Think of it as an automated sprint retrospective that runs after every AI session, asking: “What worked? What didn’t? What should we change?” — but against the entire customization infrastructure rather than a team’s process.

The problem TuneIQ solves

Current state

The Copilot customization stack (7 agents, 32+ prompts, 2 skills, 7 instruction files, 13+ context files, multiple MCP servers) is maintained through manual observation and intuition. When a prompt produces poor results or an agent misses context, the author notices if they notice at all and corrects the file manually. There’s no systematic way to:

Detect drift — prompts that once worked but now underperform due to model updates or content changes
Identify gaps — sessions where the user needed context or guidance that no customization file provided
Measure effectiveness — whether a specific agent, prompt, or skill consistently achieves user goals
Track patterns — recurring failure modes across sessions (missing context, wrong tool selection, excessive iterations)
*-*-*
→ **WHAT YOU WILL DO**:
1. Please reproduce the TuneIQ passage from "The Copilot customization" up to and including "selection, excessive iterations)".
2. Answer these questions using the TuneIQ passage:
(a) What does the passage compare TuneIQ to?
(b) How many agents are in the Copilot customization stack?
(c) What recurring failure modes are given as examples under "Track patterns"?
The lines after this passage have nothing to do with it.
*-*-*
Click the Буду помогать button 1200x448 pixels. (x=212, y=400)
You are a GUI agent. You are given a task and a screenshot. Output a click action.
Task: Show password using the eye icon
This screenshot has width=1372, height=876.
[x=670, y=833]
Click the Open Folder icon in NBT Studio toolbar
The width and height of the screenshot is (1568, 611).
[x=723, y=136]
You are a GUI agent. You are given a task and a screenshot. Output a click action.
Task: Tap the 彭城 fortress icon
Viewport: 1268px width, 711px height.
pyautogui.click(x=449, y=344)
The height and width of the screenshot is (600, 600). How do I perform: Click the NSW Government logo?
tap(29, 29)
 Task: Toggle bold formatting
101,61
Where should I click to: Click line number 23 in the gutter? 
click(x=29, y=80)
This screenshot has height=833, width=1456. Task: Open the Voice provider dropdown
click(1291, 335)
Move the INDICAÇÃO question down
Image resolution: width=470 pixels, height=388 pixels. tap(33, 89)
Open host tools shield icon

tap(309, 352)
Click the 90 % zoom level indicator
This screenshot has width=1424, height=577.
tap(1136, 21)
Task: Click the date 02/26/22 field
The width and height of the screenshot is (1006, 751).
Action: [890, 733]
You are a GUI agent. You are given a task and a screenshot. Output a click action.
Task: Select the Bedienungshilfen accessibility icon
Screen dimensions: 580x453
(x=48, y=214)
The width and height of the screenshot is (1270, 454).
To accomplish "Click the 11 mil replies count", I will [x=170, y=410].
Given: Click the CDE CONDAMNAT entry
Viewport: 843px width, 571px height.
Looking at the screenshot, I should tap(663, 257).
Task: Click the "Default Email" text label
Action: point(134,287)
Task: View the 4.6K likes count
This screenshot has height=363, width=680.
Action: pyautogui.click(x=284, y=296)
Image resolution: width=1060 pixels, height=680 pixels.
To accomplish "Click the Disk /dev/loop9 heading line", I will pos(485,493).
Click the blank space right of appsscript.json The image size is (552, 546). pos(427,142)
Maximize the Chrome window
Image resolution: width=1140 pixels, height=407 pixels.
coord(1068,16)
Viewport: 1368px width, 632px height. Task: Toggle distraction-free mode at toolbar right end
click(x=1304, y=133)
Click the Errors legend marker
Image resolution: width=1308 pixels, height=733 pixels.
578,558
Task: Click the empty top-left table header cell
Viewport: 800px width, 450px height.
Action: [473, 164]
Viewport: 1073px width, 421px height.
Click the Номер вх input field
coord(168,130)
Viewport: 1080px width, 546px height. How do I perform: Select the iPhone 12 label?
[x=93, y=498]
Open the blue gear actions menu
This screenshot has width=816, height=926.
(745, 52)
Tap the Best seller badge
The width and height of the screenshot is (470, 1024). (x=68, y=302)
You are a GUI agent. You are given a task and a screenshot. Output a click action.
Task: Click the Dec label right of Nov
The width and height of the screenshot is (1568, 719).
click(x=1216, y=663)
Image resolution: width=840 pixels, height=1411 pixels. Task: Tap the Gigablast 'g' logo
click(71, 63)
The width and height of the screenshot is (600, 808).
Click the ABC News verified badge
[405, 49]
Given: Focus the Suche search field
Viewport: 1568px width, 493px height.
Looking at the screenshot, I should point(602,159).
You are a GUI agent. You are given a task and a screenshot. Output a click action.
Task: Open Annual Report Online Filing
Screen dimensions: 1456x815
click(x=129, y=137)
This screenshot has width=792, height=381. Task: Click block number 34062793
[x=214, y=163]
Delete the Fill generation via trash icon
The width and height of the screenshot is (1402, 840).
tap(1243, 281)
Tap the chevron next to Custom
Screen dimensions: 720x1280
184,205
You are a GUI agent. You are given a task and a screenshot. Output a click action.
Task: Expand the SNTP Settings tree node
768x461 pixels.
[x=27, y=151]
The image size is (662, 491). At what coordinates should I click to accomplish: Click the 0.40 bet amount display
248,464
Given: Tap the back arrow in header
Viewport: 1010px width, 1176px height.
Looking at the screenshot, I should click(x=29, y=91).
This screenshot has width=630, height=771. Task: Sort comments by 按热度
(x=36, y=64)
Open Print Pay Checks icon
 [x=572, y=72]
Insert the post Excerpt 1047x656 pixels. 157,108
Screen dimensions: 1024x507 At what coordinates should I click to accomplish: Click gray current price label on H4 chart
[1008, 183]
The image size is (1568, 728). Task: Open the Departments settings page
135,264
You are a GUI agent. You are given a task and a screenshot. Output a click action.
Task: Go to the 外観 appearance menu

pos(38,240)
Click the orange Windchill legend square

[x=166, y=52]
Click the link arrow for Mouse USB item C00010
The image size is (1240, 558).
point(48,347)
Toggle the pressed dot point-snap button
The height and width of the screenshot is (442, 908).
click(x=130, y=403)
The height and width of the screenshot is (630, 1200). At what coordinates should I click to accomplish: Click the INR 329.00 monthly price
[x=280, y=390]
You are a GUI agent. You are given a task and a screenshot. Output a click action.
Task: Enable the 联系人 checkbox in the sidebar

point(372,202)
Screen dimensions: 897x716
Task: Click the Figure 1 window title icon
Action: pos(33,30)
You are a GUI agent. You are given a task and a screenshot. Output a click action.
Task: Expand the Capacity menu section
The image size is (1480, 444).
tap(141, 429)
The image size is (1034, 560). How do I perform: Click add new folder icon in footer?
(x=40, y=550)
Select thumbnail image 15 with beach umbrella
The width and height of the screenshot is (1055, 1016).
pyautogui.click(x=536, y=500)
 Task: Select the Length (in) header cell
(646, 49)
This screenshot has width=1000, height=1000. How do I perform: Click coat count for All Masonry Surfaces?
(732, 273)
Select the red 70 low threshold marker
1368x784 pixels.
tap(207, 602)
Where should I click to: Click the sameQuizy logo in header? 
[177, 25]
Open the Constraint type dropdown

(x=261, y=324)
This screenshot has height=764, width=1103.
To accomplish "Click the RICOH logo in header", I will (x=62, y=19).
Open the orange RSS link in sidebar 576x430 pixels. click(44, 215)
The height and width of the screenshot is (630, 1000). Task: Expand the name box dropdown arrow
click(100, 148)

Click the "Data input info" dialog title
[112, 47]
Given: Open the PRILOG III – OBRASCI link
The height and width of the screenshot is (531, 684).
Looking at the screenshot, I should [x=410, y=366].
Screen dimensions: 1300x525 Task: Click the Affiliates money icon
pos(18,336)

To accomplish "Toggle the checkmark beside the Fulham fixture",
*-*-*
→ **WRITTEN ANSWERS**:
1.
The Copilot customization stack (7 agents, 32+ prompts, 2 skills, 7 instruction files, 13+ context files, multiple MCP servers) is maintained through manual observation and intuition. When a prompt produces poor results or an agent misses context, the author notices if they notice at all and corrects the file manually. There’s no systematic way to:

Detect drift — prompts that once worked but now underperform due to model updates or content changes
Identify gaps — sessions where the user needed context or guidance that no customization file provided
Measure effectiveness — whether a specific agent, prompt, or skill consistently achieves user goals
Track patterns — recurring failure modes across sessions (missing context, wrong tool selection, excessive iterations)

2.
(a) An automated sprint retrospective that runs after every AI session
(b) 7
(c) Missing context, wrong tool selection and excessive iterations